§ Problem details
Every line of the data must be set down exactly as shown.

[Items listed in a dataset]
++++++++++

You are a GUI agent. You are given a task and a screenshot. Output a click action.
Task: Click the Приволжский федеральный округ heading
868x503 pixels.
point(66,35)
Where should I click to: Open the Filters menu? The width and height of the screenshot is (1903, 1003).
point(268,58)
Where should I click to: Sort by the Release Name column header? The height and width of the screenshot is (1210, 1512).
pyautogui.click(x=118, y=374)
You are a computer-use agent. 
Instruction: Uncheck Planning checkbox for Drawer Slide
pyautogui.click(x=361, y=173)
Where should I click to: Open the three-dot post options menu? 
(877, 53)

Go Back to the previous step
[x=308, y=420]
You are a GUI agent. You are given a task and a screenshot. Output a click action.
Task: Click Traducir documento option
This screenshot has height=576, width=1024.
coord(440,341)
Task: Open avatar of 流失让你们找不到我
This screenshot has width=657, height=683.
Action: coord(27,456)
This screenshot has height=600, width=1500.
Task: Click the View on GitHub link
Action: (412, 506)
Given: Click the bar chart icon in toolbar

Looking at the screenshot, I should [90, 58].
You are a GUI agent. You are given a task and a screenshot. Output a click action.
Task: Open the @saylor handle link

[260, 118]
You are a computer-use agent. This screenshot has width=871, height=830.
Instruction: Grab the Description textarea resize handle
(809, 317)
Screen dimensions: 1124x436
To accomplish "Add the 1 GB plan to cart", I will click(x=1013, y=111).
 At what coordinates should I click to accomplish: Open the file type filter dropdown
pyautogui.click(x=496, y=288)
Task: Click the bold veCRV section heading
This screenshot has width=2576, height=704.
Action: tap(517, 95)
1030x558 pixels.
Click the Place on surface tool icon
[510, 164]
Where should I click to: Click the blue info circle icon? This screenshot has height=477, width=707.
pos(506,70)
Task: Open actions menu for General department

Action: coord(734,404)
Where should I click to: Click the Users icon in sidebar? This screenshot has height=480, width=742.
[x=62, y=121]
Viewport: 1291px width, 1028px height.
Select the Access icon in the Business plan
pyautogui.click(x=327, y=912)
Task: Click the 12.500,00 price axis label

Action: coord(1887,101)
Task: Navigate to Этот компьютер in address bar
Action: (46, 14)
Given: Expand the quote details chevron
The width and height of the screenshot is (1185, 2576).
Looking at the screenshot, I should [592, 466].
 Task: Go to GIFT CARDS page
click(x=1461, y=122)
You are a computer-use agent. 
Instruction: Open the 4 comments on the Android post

++++++++++

§ Finished task
You are a GUI agent. You are given a task and a screenshot. Output a click action.
Task: Click the Приволжский федеральный округ heading
868x503 pixels.
point(66,35)
Where should I click to: Open the Filters menu? The width and height of the screenshot is (1903, 1003).
point(268,58)
Where should I click to: Sort by the Release Name column header? The height and width of the screenshot is (1210, 1512).
pyautogui.click(x=118, y=374)
You are a computer-use agent. 
Instruction: Uncheck Planning checkbox for Drawer Slide
pyautogui.click(x=361, y=173)
Where should I click to: Open the three-dot post options menu? 
(877, 53)

Go Back to the previous step
[x=308, y=420]
You are a GUI agent. You are given a task and a screenshot. Output a click action.
Task: Click Traducir documento option
This screenshot has height=576, width=1024.
coord(440,341)
Task: Open avatar of 流失让你们找不到我
This screenshot has width=657, height=683.
Action: coord(27,456)
This screenshot has height=600, width=1500.
Task: Click the View on GitHub link
Action: (412, 506)
Given: Click the bar chart icon in toolbar

Looking at the screenshot, I should [90, 58].
You are a GUI agent. You are given a task and a screenshot. Output a click action.
Task: Open the @saylor handle link

[260, 118]
You are a computer-use agent. This screenshot has width=871, height=830.
Instruction: Grab the Description textarea resize handle
(809, 317)
Screen dimensions: 1124x436
To accomplish "Add the 1 GB plan to cart", I will click(x=1013, y=111).
 At what coordinates should I click to accomplish: Open the file type filter dropdown
pyautogui.click(x=496, y=288)
Task: Click the bold veCRV section heading
This screenshot has width=2576, height=704.
Action: tap(517, 95)
1030x558 pixels.
Click the Place on surface tool icon
[510, 164]
Where should I click to: Click the blue info circle icon? This screenshot has height=477, width=707.
pos(506,70)
Task: Open actions menu for General department

Action: coord(734,404)
Where should I click to: Click the Users icon in sidebar? This screenshot has height=480, width=742.
[x=62, y=121]
Viewport: 1291px width, 1028px height.
Select the Access icon in the Business plan
pyautogui.click(x=327, y=912)
Task: Click the 12.500,00 price axis label

Action: coord(1887,101)
Task: Navigate to Этот компьютер in address bar
Action: (46, 14)
Given: Expand the quote details chevron
The width and height of the screenshot is (1185, 2576).
Looking at the screenshot, I should [592, 466].
 Task: Go to GIFT CARDS page
click(x=1461, y=122)
You are a computer-use agent. 
Instruction: Open the 4 comments on the Android post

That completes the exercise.